What the exercise asks: From the line containing "Click the 赵" through the last line of the data, both ends included, write out every line exactly; omit the pictures.

(Stored data)
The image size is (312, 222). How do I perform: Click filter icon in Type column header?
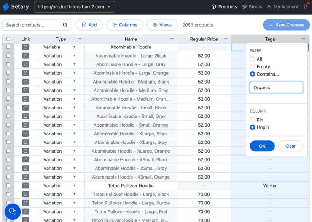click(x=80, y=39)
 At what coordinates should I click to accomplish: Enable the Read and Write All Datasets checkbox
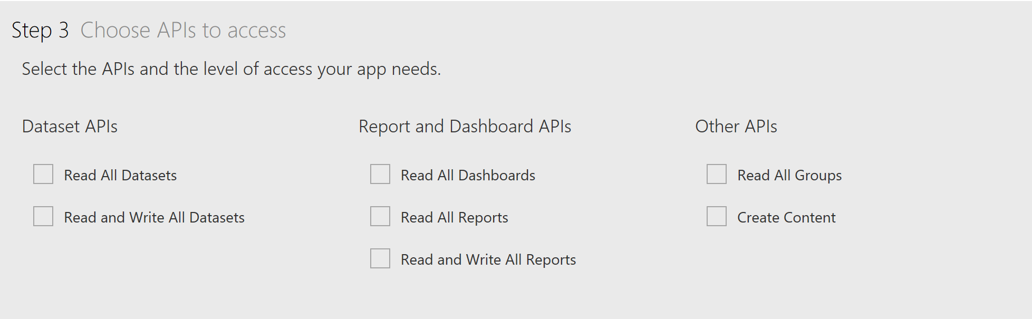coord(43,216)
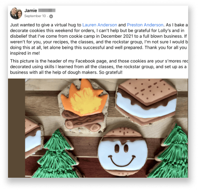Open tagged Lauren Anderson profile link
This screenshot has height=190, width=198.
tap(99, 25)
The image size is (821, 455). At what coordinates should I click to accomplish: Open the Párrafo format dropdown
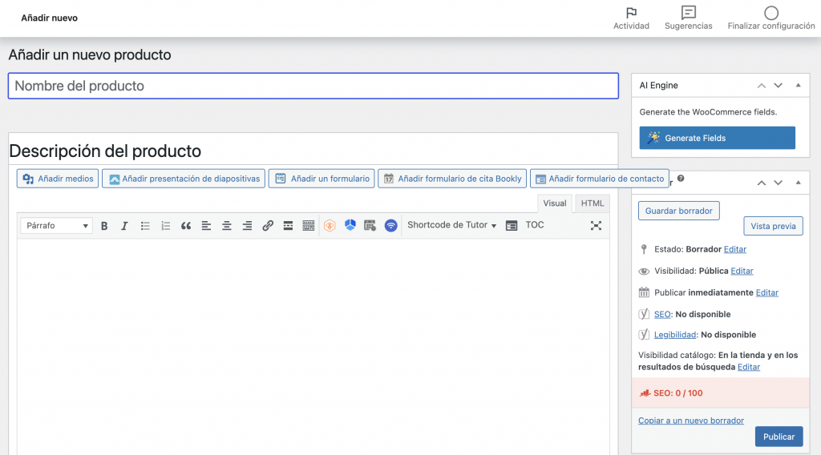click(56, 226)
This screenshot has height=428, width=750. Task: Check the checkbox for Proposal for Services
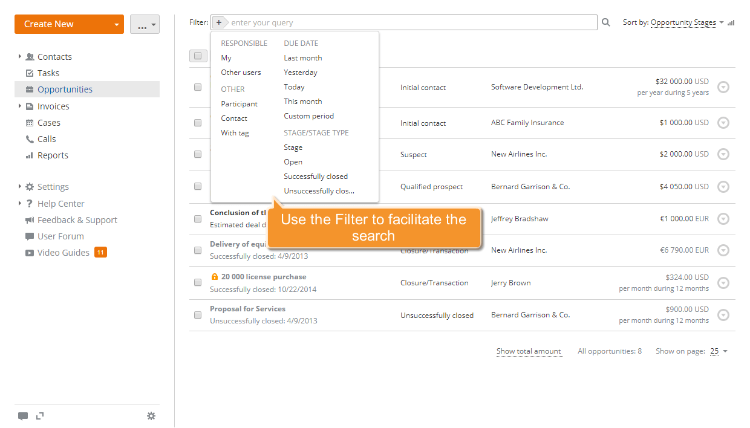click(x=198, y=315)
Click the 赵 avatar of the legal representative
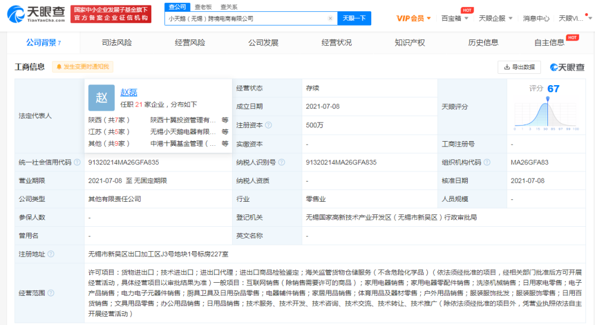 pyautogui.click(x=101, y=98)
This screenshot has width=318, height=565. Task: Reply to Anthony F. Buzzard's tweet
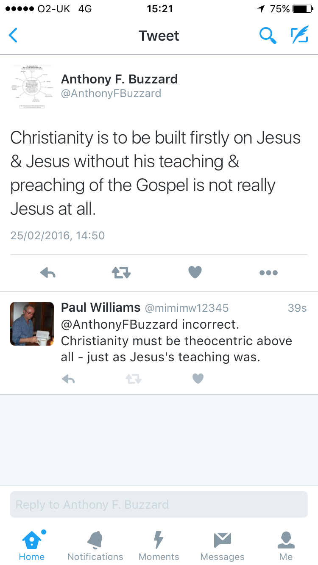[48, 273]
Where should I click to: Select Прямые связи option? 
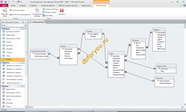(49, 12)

Task output:
Click the 赵 avatar of the legal representative
 pyautogui.click(x=101, y=98)
This screenshot has width=318, height=565. Task: Reply to Anthony F. Buzzard's tweet
[48, 273]
Where should I click to: Select Прямые связи option? 
(49, 12)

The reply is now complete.